## Exercise material
═══

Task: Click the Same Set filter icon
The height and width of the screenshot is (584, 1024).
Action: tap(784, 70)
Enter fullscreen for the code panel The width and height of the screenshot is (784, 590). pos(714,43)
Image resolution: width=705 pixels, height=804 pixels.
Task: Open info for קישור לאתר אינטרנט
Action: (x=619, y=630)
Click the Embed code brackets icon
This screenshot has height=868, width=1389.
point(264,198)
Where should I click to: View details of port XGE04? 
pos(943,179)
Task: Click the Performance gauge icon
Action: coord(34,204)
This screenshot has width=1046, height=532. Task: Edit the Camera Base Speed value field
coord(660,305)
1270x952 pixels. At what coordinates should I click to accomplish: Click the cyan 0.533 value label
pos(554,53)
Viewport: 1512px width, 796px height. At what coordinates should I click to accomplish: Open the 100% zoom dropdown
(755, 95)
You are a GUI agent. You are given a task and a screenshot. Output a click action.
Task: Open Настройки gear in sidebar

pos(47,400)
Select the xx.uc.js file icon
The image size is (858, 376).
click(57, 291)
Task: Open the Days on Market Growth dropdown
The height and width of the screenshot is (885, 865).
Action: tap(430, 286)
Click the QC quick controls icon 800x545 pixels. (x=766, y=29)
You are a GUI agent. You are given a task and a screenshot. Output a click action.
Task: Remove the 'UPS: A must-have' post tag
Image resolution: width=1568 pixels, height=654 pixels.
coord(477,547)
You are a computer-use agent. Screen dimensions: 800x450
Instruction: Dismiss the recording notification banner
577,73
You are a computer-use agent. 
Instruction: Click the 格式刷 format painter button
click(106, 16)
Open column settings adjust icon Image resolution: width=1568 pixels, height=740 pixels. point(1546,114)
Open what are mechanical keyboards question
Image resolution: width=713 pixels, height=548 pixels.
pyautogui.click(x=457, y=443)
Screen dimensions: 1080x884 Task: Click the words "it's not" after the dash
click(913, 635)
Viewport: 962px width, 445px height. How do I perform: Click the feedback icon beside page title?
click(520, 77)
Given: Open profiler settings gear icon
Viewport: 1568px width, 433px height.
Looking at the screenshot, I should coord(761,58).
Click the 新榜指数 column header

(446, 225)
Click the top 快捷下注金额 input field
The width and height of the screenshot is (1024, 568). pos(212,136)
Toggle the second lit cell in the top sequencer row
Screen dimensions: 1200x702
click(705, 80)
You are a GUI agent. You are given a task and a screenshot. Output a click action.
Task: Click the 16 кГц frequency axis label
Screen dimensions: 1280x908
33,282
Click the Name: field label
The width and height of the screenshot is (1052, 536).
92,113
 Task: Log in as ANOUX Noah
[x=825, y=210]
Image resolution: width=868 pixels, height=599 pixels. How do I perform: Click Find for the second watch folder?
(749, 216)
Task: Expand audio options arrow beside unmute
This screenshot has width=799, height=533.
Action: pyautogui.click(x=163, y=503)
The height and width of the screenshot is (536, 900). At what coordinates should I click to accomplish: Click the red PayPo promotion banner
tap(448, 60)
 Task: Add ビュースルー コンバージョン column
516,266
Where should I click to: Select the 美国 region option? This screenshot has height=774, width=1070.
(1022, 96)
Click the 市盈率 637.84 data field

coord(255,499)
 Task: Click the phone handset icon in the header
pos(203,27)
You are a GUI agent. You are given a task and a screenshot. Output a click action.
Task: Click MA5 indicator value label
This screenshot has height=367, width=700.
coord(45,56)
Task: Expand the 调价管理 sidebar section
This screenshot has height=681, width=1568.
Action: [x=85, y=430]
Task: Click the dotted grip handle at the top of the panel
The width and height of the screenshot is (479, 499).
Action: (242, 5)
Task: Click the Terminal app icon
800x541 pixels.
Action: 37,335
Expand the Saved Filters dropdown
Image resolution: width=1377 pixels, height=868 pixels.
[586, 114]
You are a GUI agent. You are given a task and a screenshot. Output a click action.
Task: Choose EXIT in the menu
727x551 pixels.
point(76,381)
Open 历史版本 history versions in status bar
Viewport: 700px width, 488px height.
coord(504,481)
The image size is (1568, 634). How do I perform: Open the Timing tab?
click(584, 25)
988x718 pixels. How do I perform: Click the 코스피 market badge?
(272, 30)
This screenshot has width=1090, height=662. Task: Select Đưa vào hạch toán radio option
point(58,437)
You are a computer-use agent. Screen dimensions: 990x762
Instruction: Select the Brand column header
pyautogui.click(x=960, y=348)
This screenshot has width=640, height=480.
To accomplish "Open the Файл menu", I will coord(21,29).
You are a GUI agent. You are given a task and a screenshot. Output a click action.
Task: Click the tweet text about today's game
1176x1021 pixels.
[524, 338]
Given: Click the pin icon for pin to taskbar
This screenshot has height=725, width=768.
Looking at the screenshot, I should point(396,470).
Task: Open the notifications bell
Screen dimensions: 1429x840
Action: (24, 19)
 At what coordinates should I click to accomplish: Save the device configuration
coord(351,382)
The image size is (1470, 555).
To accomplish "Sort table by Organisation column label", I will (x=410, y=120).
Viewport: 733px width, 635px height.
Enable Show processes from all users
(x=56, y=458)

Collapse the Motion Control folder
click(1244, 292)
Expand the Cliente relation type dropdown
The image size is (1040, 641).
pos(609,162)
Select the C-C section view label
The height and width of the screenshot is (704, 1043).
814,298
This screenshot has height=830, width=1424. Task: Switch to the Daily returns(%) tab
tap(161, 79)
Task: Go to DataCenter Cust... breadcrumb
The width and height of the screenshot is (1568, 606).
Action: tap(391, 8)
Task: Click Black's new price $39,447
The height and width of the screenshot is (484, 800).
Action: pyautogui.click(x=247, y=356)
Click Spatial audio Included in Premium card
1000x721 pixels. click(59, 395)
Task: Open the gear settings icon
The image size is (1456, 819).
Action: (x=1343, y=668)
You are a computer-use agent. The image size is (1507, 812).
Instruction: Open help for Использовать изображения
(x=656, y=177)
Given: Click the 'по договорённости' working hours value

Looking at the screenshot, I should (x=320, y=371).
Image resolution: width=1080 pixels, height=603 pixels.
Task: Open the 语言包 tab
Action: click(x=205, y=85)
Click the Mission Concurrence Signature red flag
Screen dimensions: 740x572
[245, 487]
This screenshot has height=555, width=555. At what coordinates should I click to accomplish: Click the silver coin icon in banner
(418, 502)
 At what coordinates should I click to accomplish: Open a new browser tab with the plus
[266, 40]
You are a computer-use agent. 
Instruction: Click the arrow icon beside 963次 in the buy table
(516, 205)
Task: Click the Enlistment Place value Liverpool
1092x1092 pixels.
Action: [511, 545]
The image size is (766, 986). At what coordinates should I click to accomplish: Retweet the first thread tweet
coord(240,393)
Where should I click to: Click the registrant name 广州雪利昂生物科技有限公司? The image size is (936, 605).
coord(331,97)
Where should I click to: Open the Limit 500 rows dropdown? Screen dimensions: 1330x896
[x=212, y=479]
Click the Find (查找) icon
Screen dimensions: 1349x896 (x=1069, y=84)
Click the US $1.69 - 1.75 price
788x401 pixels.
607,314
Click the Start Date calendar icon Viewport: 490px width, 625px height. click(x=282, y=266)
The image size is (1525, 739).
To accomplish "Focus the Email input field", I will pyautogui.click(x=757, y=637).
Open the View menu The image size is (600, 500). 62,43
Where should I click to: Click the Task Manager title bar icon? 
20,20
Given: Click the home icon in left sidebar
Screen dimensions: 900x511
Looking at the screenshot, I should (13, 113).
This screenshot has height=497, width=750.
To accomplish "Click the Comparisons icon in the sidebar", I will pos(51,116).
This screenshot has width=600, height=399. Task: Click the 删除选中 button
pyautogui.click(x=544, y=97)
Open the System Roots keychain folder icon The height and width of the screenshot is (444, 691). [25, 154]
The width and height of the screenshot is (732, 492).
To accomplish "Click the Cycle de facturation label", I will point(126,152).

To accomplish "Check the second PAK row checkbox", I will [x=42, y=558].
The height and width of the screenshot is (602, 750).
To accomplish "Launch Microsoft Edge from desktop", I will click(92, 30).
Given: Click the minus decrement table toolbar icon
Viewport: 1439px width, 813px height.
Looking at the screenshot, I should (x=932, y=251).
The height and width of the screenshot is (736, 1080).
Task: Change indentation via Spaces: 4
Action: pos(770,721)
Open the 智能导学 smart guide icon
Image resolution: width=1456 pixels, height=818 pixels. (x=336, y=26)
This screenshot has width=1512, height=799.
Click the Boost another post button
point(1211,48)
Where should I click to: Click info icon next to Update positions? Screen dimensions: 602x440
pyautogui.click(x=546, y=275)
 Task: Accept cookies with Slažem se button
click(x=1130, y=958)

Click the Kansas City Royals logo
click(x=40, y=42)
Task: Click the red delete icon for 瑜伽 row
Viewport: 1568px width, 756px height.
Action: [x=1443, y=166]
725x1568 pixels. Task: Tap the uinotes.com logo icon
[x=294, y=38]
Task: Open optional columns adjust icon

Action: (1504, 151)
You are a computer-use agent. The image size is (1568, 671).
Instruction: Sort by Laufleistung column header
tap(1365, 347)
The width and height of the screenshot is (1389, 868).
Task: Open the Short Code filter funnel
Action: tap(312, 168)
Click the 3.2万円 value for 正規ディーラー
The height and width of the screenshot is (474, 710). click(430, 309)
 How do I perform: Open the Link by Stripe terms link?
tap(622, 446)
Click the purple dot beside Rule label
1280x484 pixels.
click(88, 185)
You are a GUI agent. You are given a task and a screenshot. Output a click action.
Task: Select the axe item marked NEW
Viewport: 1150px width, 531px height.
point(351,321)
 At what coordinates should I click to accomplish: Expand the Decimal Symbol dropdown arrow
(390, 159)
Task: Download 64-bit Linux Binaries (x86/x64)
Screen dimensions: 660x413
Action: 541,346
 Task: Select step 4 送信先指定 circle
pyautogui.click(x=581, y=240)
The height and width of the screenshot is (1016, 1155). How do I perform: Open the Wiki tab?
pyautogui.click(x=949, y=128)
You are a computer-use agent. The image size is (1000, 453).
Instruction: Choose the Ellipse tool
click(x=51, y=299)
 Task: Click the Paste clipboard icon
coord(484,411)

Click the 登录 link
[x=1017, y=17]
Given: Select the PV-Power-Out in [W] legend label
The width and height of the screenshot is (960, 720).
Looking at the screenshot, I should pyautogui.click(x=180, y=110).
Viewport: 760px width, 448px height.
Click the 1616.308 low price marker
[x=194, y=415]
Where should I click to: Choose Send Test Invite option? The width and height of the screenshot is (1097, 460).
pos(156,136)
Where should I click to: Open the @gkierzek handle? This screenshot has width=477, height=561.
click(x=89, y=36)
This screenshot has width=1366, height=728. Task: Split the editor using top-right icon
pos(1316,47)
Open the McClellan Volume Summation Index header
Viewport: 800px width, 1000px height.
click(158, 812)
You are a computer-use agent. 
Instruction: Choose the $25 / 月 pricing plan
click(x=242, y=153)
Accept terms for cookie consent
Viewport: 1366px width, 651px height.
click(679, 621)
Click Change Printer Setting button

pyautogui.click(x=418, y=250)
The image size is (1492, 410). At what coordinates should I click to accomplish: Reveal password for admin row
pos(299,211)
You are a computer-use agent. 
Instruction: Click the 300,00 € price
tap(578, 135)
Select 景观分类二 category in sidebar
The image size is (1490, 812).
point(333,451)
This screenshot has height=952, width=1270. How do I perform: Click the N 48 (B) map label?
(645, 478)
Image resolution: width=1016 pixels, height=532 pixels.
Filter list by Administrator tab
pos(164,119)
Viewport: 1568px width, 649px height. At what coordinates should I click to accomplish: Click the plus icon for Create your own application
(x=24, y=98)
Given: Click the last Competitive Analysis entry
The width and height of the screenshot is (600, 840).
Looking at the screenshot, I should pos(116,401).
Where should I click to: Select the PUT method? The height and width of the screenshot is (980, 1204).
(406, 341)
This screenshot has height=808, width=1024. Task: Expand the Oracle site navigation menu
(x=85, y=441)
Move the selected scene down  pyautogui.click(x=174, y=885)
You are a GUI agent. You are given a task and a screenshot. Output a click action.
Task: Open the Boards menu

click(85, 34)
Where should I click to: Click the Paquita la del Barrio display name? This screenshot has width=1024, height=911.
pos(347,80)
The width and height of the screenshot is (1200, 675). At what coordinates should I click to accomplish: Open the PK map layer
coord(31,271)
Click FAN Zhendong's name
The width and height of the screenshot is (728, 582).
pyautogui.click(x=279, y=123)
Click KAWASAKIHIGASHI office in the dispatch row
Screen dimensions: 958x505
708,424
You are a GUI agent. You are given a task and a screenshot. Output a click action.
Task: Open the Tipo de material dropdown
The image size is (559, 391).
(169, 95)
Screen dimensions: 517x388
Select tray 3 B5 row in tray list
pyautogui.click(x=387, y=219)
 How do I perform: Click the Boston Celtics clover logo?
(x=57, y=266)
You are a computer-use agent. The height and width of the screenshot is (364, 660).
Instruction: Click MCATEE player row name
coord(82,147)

═══

## Requirement
In the records above, find the line with "Click the Start"; write out exactly that line and each one after it, stopping after the line with "Open the View".

## Solution for this task
Click the Start Date calendar icon Viewport: 490px width, 625px height. click(x=282, y=266)
The image size is (1525, 739).
To accomplish "Focus the Email input field", I will pyautogui.click(x=757, y=637).
Open the View menu The image size is (600, 500). 62,43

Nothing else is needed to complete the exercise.